The main person behind the foundation’s new summer school for 2024 in Norfolk – being held in Gresham’s School in Holt – is Richard Heason, an experienced music administrator. Heason is a familiar face at Dartington and knows many of the people associated with the trust. Until September 2023 he was the chairman of the foundation, which he joined as a trustee in 2014. Heason has formed his own company called The Creatively Curious which, according to the foundation’s 2022/23 report, will for this year’s Holt summer school will be responsible for “fundraising and development, a sales website, programme planning, marketing, communications and public relations, management of bookings, operational management and delivery and financial accounting”.
Heason said the foundation was putting about £100,000 – similar to what it would have provided to the Dartington trust if it had accepted its offer – into the 2024 Holt summer school to finance the expected gap between income and spending. “Of this about £50,000 is start-up costs. Assuming we continue at Gresham’s we think we will be able to put the event on a sustainable footing within three years.”
Heason added: ”Gresham’s is offering us no direct financial assistance although has been very welcoming and supportive. Despite this move for 2024, the foundation would not want to rule out the summer school returning to Dartington in the future.”
Heason pointed out however that the overall facilities including accommodation at Gresham’s – a wealthy private school – were better than those available at Dartington and its costs were lower .
Of the eight-person team organising the event, five are people who have been central to running the Dartington equivalent in recent years, and can be expected to use many of the same ideas. Many of the musicians who will perform and give tutorials at Holt are likewise people who have previously been associated with Dartington.
Financial pressure
Spelling out why the trust called time on its own summer school in its traditional form, Robert Fedder, the trust’s interim chief executive, said: “The financial situation [for the summer school] was dire. We [the trust] realised we could not continue, based on what we had done previously.” He added that a key element to the programme as it had been run previously is that for a key part of the summer (normally four to six weeks) it tied up space and resources at Dartington – covering areas such as accommodation, catering and performance venues – when the resources could have been put to better use through generating revenue .
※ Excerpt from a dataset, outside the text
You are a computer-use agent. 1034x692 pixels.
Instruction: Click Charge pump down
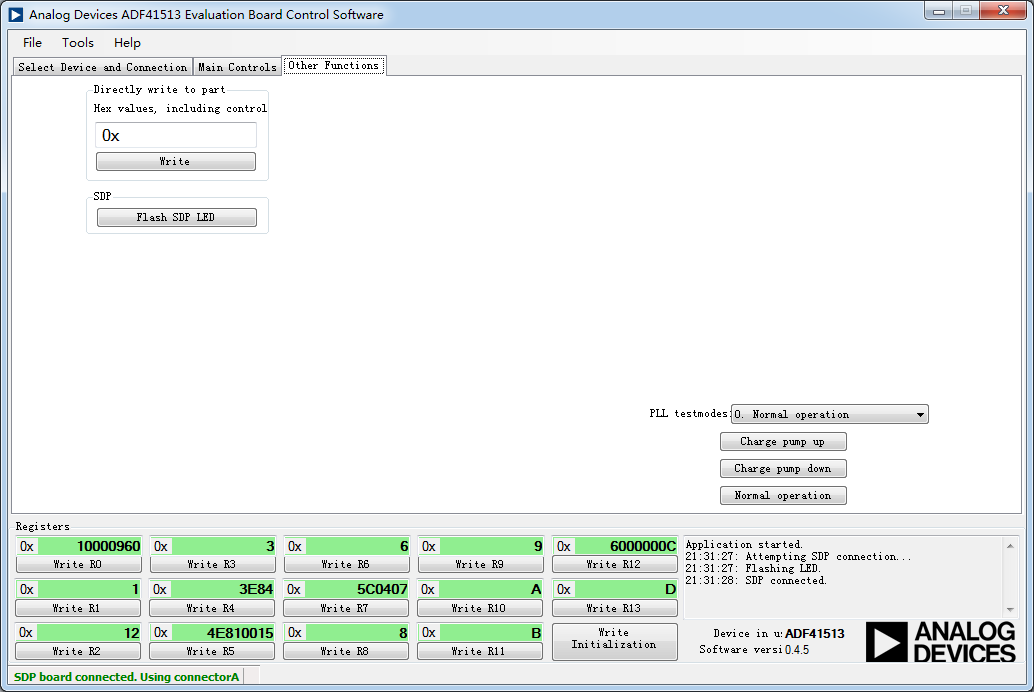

Meanwhile the trust is going ahead with a greatly cut-down version of its traditional summer school in the form of a week-long singing workshop called ChoralFest, scheduled for Dartington for August 3-11, so partly overlapping with Heason’s event. The venture will feature rehearsals for just one piece of music – the All Night Vigil by the Russian composer Rachmaninov – together with tutorials and recitals by professional singers known mainly for their operatic roles. While the Rachmaninov piece is regarded by devotees as “sublime” it is far from being a well-known piece of music and involves no instrumental accompaniment , which might limit its appeal both to possible participants and people wishing to see it performed. Full details of Choralfest here

Among the critics of the ChoralFest concept is music writer and critic Norman Lebrecht who said it was a “cobbled together replacement [that] in no way equates to, or faintly resembles the original festival and its extraordinary ideals”.
But Fedder said ChoralFest will be “simpler and more compact“ than a conventional and lengthier summer school. “We are confident it [Choralfest] will be financially viable . For 2025 we will look at plans again. We do not rule out the possibility of returning later to something more like the summer schools Dartington has previously offered.”

Wonderful, Ego and Politics getting in the way of saving Dartington once again, I’m sure some home grown culture would have been better then an elitist Rachmaninoff week
So the Summer School is giving way to what exactly?? If the Summer School was limiting the money making opportunity to do… what??